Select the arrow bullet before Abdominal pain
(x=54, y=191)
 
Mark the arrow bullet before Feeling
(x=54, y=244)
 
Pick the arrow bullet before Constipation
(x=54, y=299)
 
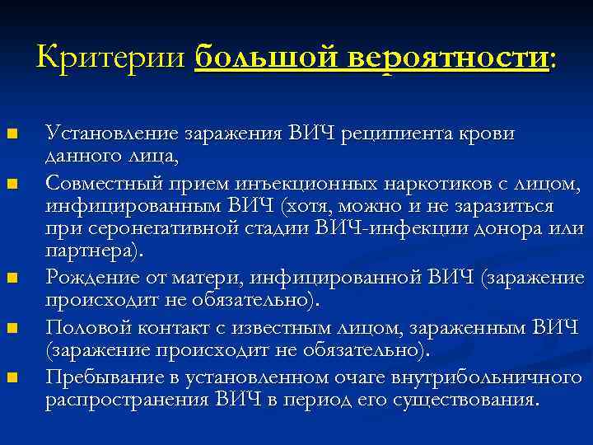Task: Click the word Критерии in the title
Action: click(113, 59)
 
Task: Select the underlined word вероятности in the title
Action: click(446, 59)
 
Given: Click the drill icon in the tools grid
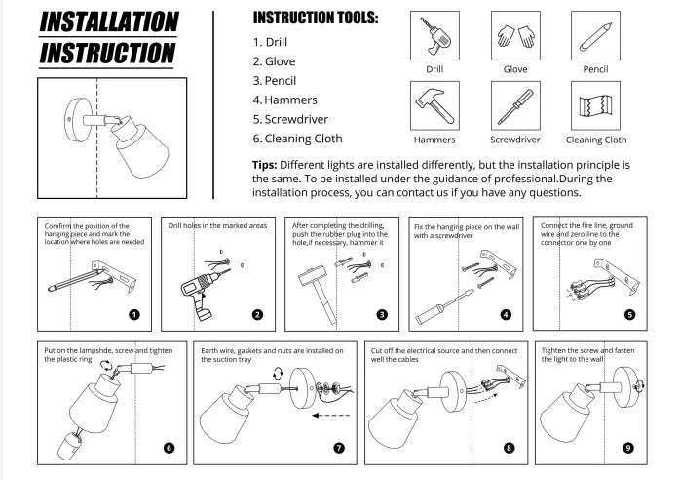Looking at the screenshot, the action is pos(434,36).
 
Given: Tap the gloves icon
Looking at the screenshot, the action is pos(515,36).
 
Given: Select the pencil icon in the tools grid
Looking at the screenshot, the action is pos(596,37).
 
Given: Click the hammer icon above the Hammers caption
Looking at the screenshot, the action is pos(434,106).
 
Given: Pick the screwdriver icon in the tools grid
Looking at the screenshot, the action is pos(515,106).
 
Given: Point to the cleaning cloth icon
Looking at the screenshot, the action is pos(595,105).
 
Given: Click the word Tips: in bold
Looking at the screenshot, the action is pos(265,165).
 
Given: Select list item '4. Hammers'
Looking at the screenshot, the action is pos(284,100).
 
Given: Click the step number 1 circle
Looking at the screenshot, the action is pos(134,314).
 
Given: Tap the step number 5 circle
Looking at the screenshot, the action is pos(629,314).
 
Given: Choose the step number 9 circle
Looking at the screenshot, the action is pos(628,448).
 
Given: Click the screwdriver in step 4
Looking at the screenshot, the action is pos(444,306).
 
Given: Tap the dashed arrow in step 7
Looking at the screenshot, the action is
************
Repeat every row above word for word, leaving out the pictures.

Select the arrow bullet before Abdominal pain
(x=54, y=191)
 
Mark the arrow bullet before Feeling
(x=54, y=244)
 
Pick the arrow bullet before Constipation
(x=54, y=299)
 
Task: Click the word Критерии in the title
Action: click(113, 59)
 
Task: Select the underlined word вероятности in the title
Action: click(446, 59)
 
Given: Click the drill icon in the tools grid
Looking at the screenshot, the action is pos(434,36).
 
Given: Tap the gloves icon
Looking at the screenshot, the action is pos(515,36).
 
Given: Select the pencil icon in the tools grid
Looking at the screenshot, the action is pos(596,37).
 
Given: Click the hammer icon above the Hammers caption
Looking at the screenshot, the action is pos(434,106).
 
Given: Pick the screwdriver icon in the tools grid
Looking at the screenshot, the action is pos(515,106).
 
Given: Point to the cleaning cloth icon
Looking at the screenshot, the action is pos(595,105).
 
Given: Click the word Tips: in bold
Looking at the screenshot, the action is pos(265,165).
 
Given: Select list item '4. Hammers'
Looking at the screenshot, the action is pos(284,100).
 
Given: Click the step number 1 circle
Looking at the screenshot, the action is pos(134,314).
 
Given: Tap the step number 5 circle
Looking at the screenshot, the action is pos(629,314).
 
Given: Choose the step number 9 circle
Looking at the screenshot, the action is pos(628,448).
 
Given: Click the screwdriver in step 4
Looking at the screenshot, the action is pos(444,306).
 
Given: Tap the dashed arrow in step 7
Looking at the screenshot, the action is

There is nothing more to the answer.